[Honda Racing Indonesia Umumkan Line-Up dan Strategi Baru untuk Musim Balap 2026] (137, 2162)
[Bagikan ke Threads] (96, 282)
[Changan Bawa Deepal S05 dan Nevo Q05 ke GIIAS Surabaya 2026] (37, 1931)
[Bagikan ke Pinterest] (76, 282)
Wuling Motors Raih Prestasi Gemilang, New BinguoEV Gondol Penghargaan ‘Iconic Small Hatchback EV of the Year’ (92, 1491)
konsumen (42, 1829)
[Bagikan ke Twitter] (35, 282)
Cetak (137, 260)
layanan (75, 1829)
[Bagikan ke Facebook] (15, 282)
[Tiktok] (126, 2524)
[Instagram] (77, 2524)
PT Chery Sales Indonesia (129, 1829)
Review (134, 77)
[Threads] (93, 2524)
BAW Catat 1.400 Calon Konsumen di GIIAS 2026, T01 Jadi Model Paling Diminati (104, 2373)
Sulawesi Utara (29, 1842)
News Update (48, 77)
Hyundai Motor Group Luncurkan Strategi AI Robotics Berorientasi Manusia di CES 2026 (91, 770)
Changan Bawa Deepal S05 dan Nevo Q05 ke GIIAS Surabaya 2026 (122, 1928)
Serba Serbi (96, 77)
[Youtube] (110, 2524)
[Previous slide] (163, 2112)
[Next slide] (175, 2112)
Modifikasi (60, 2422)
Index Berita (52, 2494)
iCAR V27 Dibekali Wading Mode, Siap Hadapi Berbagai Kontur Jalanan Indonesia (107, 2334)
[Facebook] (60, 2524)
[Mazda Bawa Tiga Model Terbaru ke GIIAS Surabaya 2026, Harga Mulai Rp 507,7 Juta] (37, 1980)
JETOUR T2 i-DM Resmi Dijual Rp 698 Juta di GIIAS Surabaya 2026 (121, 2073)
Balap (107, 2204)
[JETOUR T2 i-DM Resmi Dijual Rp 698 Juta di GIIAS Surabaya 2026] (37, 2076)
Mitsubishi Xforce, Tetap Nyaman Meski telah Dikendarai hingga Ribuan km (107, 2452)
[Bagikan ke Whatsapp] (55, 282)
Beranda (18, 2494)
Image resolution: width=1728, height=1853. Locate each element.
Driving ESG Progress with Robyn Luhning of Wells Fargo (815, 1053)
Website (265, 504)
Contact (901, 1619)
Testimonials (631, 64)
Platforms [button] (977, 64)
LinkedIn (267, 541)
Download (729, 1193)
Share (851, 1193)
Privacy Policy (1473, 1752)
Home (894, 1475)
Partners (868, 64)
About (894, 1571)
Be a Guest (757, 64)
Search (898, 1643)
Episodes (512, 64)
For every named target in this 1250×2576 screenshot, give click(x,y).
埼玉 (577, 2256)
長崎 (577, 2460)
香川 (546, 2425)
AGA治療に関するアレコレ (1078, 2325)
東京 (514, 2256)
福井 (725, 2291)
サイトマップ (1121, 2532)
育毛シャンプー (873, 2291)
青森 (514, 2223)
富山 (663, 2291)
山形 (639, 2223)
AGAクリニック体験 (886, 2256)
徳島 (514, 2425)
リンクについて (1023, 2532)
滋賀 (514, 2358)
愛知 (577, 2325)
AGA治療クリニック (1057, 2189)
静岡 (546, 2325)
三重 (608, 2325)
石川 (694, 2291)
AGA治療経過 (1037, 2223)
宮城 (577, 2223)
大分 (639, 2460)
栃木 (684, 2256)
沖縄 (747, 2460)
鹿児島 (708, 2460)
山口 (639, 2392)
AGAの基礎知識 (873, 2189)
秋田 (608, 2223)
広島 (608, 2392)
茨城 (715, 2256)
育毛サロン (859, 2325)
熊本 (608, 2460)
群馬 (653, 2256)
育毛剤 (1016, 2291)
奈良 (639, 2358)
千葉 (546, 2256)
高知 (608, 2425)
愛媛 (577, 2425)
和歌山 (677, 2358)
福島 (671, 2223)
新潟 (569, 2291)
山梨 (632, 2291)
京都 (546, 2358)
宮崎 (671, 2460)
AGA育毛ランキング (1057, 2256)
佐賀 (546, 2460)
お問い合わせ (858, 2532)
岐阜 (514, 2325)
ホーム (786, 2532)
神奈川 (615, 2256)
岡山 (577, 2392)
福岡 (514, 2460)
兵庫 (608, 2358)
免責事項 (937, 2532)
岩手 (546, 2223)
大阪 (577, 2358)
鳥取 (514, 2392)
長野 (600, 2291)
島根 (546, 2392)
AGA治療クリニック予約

» WHAT THE EXERCISE ASKS
Extract the full listing above without alteration.

» TASK SOLUTION
[Honda Racing Indonesia Umumkan Line-Up dan Strategi Baru untuk Musim Balap 2026] (137, 2162)
[Bagikan ke Threads] (96, 282)
[Changan Bawa Deepal S05 dan Nevo Q05 ke GIIAS Surabaya 2026] (37, 1931)
[Bagikan ke Pinterest] (76, 282)
Wuling Motors Raih Prestasi Gemilang, New BinguoEV Gondol Penghargaan ‘Iconic Small Hatchback EV of the Year’ (92, 1491)
konsumen (42, 1829)
[Bagikan ke Twitter] (35, 282)
Cetak (137, 260)
layanan (75, 1829)
[Bagikan ke Facebook] (15, 282)
[Tiktok] (126, 2524)
[Instagram] (77, 2524)
PT Chery Sales Indonesia (129, 1829)
Review (134, 77)
[Threads] (93, 2524)
BAW Catat 1.400 Calon Konsumen di GIIAS 2026, T01 Jadi Model Paling Diminati (104, 2373)
Sulawesi Utara (29, 1842)
News Update (48, 77)
Hyundai Motor Group Luncurkan Strategi AI Robotics Berorientasi Manusia di CES 2026 (91, 770)
Changan Bawa Deepal S05 dan Nevo Q05 ke GIIAS Surabaya 2026 (122, 1928)
Serba Serbi (96, 77)
[Youtube] (110, 2524)
[Previous slide] (163, 2112)
[Next slide] (175, 2112)
Modifikasi (60, 2422)
Index Berita (52, 2494)
iCAR V27 Dibekali Wading Mode, Siap Hadapi Berbagai Kontur Jalanan Indonesia (107, 2334)
[Facebook] (60, 2524)
[Mazda Bawa Tiga Model Terbaru ke GIIAS Surabaya 2026, Harga Mulai Rp 507,7 Juta] (37, 1980)
JETOUR T2 i-DM Resmi Dijual Rp 698 Juta di GIIAS Surabaya 2026 (121, 2073)
Balap (107, 2204)
[JETOUR T2 i-DM Resmi Dijual Rp 698 Juta di GIIAS Surabaya 2026] (37, 2076)
Mitsubishi Xforce, Tetap Nyaman Meski telah Dikendarai hingga Ribuan km (107, 2452)
[Bagikan ke Whatsapp] (55, 282)
Beranda (18, 2494)
Image resolution: width=1728, height=1853. Locate each element.
Driving ESG Progress with Robyn Luhning of Wells Fargo (815, 1053)
Website (265, 504)
Contact (901, 1619)
Testimonials (631, 64)
Platforms [button] (977, 64)
LinkedIn (267, 541)
Download (729, 1193)
Share (851, 1193)
Privacy Policy (1473, 1752)
Home (894, 1475)
Partners (868, 64)
About (894, 1571)
Be a Guest (757, 64)
Search (898, 1643)
Episodes (512, 64)
For every named target in this 1250×2576 screenshot, give click(x,y).
埼玉 (577, 2256)
長崎 (577, 2460)
香川 (546, 2425)
AGA治療に関するアレコレ (1078, 2325)
東京 (514, 2256)
福井 (725, 2291)
サイトマップ (1121, 2532)
育毛シャンプー (873, 2291)
青森 (514, 2223)
富山 (663, 2291)
山形 (639, 2223)
AGAクリニック体験 (886, 2256)
徳島 (514, 2425)
リンクについて (1023, 2532)
滋賀 (514, 2358)
愛知 (577, 2325)
AGA治療クリニック (1057, 2189)
静岡 (546, 2325)
三重 (608, 2325)
石川 (694, 2291)
AGA治療経過 (1037, 2223)
宮城 (577, 2223)
大分 (639, 2460)
栃木 (684, 2256)
沖縄 (747, 2460)
鹿児島 (708, 2460)
山口 (639, 2392)
AGAの基礎知識 (873, 2189)
秋田 (608, 2223)
広島 (608, 2392)
茨城 (715, 2256)
育毛サロン (859, 2325)
熊本 (608, 2460)
群馬 (653, 2256)
育毛剤 (1016, 2291)
奈良 (639, 2358)
千葉 (546, 2256)
高知 (608, 2425)
愛媛 (577, 2425)
和歌山 (677, 2358)
福島 (671, 2223)
新潟 (569, 2291)
山梨 (632, 2291)
京都 (546, 2358)
宮崎 (671, 2460)
AGA育毛ランキング (1057, 2256)
佐賀 (546, 2460)
お問い合わせ (858, 2532)
岐阜 (514, 2325)
ホーム (786, 2532)
神奈川 (615, 2256)
岡山 (577, 2392)
福岡 (514, 2460)
兵庫 (608, 2358)
免責事項 (937, 2532)
岩手 (546, 2223)
大阪 (577, 2358)
鳥取 (514, 2392)
長野 (600, 2291)
島根 (546, 2392)
AGA治療クリニック予約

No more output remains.